# Dog Vest



## msdb32 (Apr 10, 2005)

I was wondering if anyone had any experience with dog vest. This will be my Lab pup's first year out and I was going to get him a vest. I've seen a couple different kinds and was wondering if anyone had any recommendations. Should I go for velcro or a zipper? Also I heard that they make one with a handle on the back in case you need to help them in to the boat but I haven't been able to find that one. If anyone has any expertise in this I'd appreciate it.


----------



## freyedknot (Apr 10, 2004)

i think the velcro would work better in cold weather. most guys i see use the velcro.it is also easy to grab the vest to pull him in the boat. the vest make a great handwarmer for the master. crane creek waterfowl expo sat/sun .


----------



## NORTHCOASTBASSER (May 10, 2004)

I've got a new pup too and also interested... But I'm concerned with how to get a dog back "in" a deep-v bass boat... Are there "planks" or "ramps" out there in the market?? I'm not too confident I can keep a puppy (who loves water!!) "in" a boat... and a fishing rod in my other hand.... Anyone have experience with a dog in a bass boat?? Wish us Luck...
NCB


----------



## freyedknot (Apr 10, 2004)

yes , they do make clamp on dog ramps.


----------



## ARGEE (Apr 5, 2004)

NORTHCOASTBASSER said:


> I've got a new pup too and also interested... But I'm concerned with how to get a dog back "in" a deep-v bass boat... Are there "planks" or "ramps" out there in the market?? I'm not too confident I can keep a puppy (who loves water!!) "in" a boat... and a fishing rod in my other hand.... Anyone have experience with a dog in a bass boat?? Wish us Luck...
> NCB


WHEN I TOOK MY LAB OUT IN MY BOAT SHE DIDNT WANT TO SIT STILL WHEN SHE WAS A PUP..SHE LOVED WATER SO MUCH IT WAS IRESISTABLE TO HER..SHE TOLD ME SO WHEN SHE LEARNED TO TALK ARGEE LANGUAGE
SHE WAS A GREAT DOG THAT I REALLY MISS.


----------



## ohiocatan (Mar 12, 2005)

I had a choclate lab just passed a little while ago she was ahunting fool liked it even mroe than me. Amyhow ive had both velcro and zipper. the velcro did catch alot of dirt and what not and after a couple years it got old and had trouble sticking together as far as the zipper it was great and theres a flap so you dont have to worry about zippping there fur up when you put it on. although bottom line is its a must for dogs especially hunting flooded waters. there are more holes and rips in that vest than you could believe that has saved her amny times. My one buddy actually lost his dog to a underwater tree one day i am happy i was not there that day its an absolute tradgedy.
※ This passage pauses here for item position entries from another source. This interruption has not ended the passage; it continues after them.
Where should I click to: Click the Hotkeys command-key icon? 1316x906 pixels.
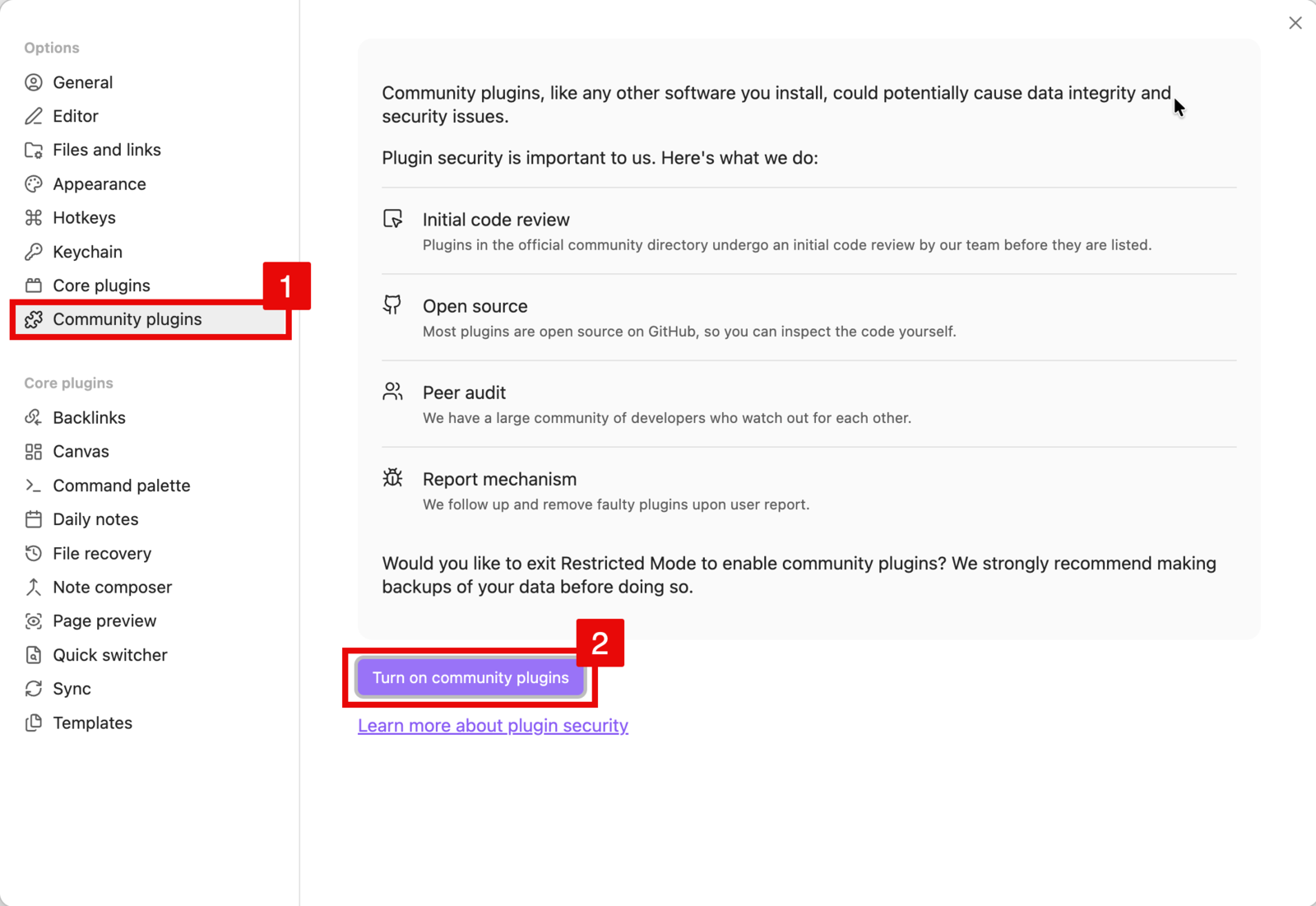34,217
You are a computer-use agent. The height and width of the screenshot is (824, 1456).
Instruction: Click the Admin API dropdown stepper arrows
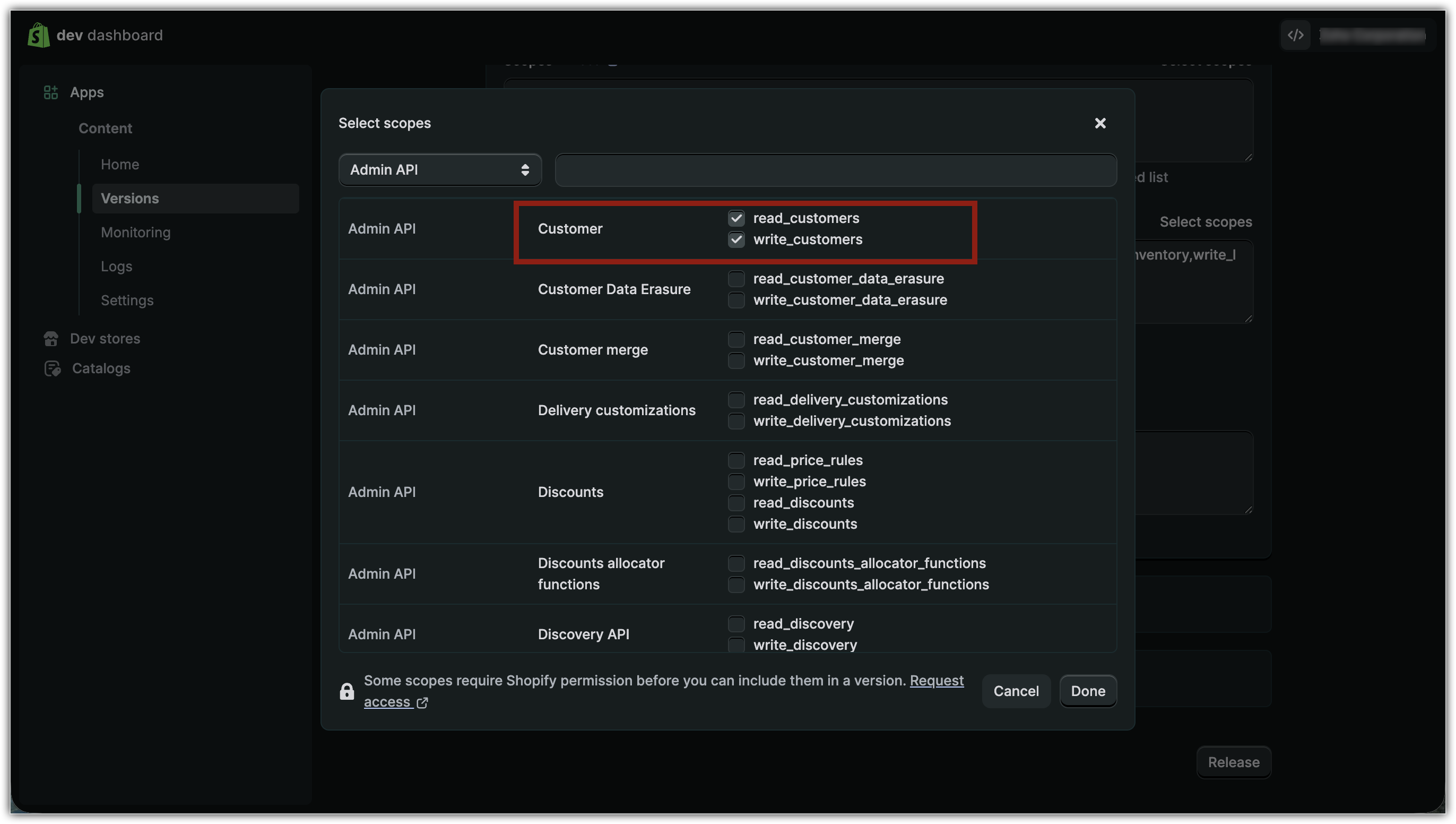(x=525, y=170)
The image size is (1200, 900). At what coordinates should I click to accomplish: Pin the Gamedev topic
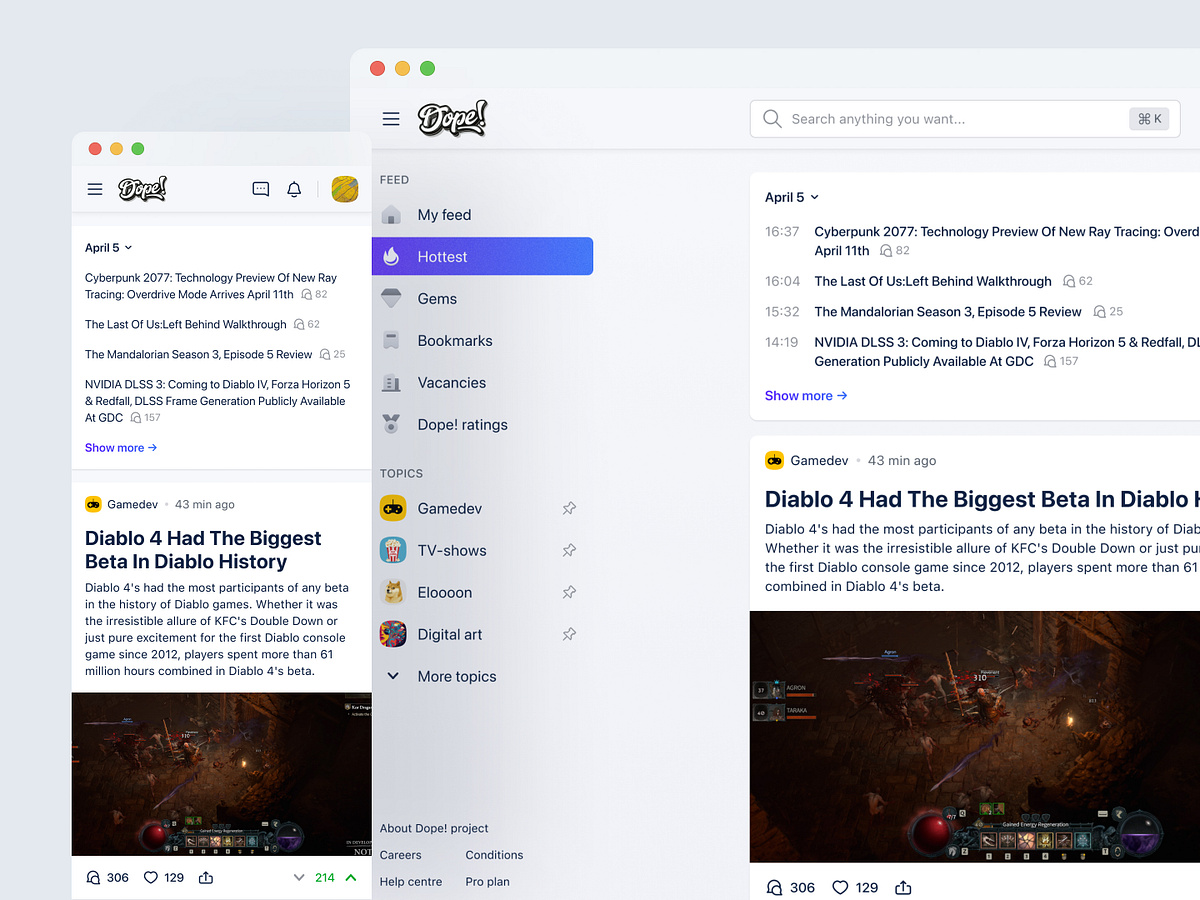pyautogui.click(x=569, y=508)
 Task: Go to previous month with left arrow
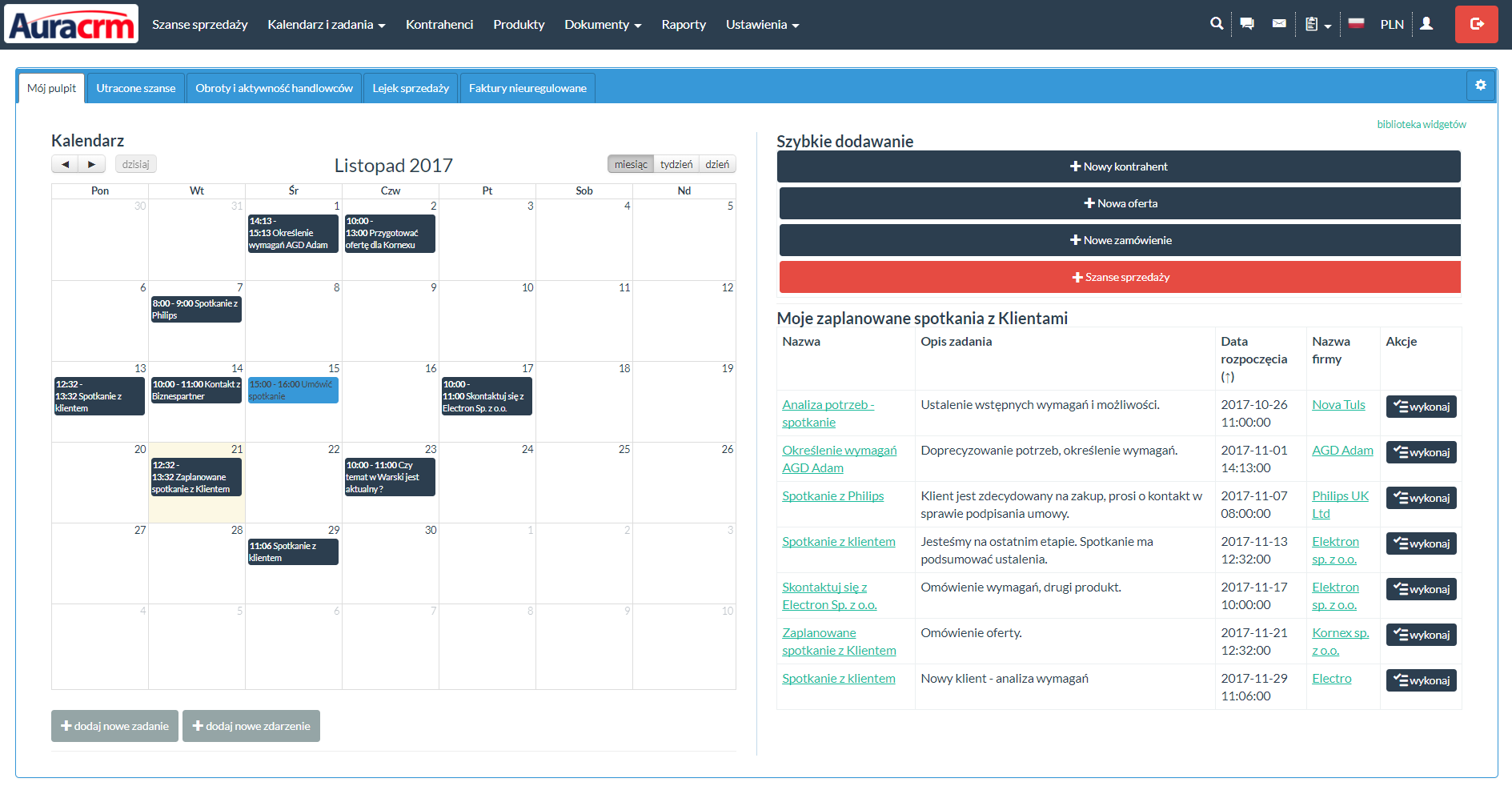pyautogui.click(x=66, y=164)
But they are like our kid and no matter waht type of vest it is it will possibly save you dogs life due to punctures.
good luck
josh


----------



## Woodie (Aug 17, 2005)

I have a vest for my dog and a ramp aswell. If you have a Gander mt. near you they will have them there. Galyans carried them but now Dicks owns them I don't know if they will carry them. You can order them from Cabelas and Bass pro but if it doesn't fit you will have to mail it back. If you can buy it local, you can take it back or even take the dog in and try on different sizes. Most of them have the zipper and a velcro cover over the zipper. I have a Hodgeman which also has float inserts and double chest material. You don't need a handle. Just get the front paws on the edge of the boat and grab the back to the vest or the scruf of the dogs neck. 

Once you get the vest and it gets cooler. Get the dog into the vest and let him or her wear it while you are training or playing or out for walks. Don't wait for the first cold hunt, after the dog is use to hunting without it. My dog acts funny the first few times each year I put it on him until he gets use to it. 

I have a dog ramp from Cabelas which works. There is one however that I wish I had seen before I got mine. I spent $10 more and mine isn't as good. Mine is bulkier and is a pain to assemble and disassemble and store in the boat. Click here to go to Outdoor Product Exchange (OPE) which sells the best ramp on the market. They cost $85 but they are worth it. Also it is a good idea to take the dog out in the boat before you buy one because alot of the time my dog can get in without the ramp. Maybe if I had the better ramp from OPE I would use it more. 

I hope this helps.


----------



## NORTHCOASTBASSER (May 10, 2004)

Appreciate all the feedback!!! Thanks for the link "Wood"... Seems we may have "stirred" some fond memories of past pets.. The story, of the man, loseing his dog to an underwater tree is really "wrenching" though... Thanks again everyone... Wish us luck...


----------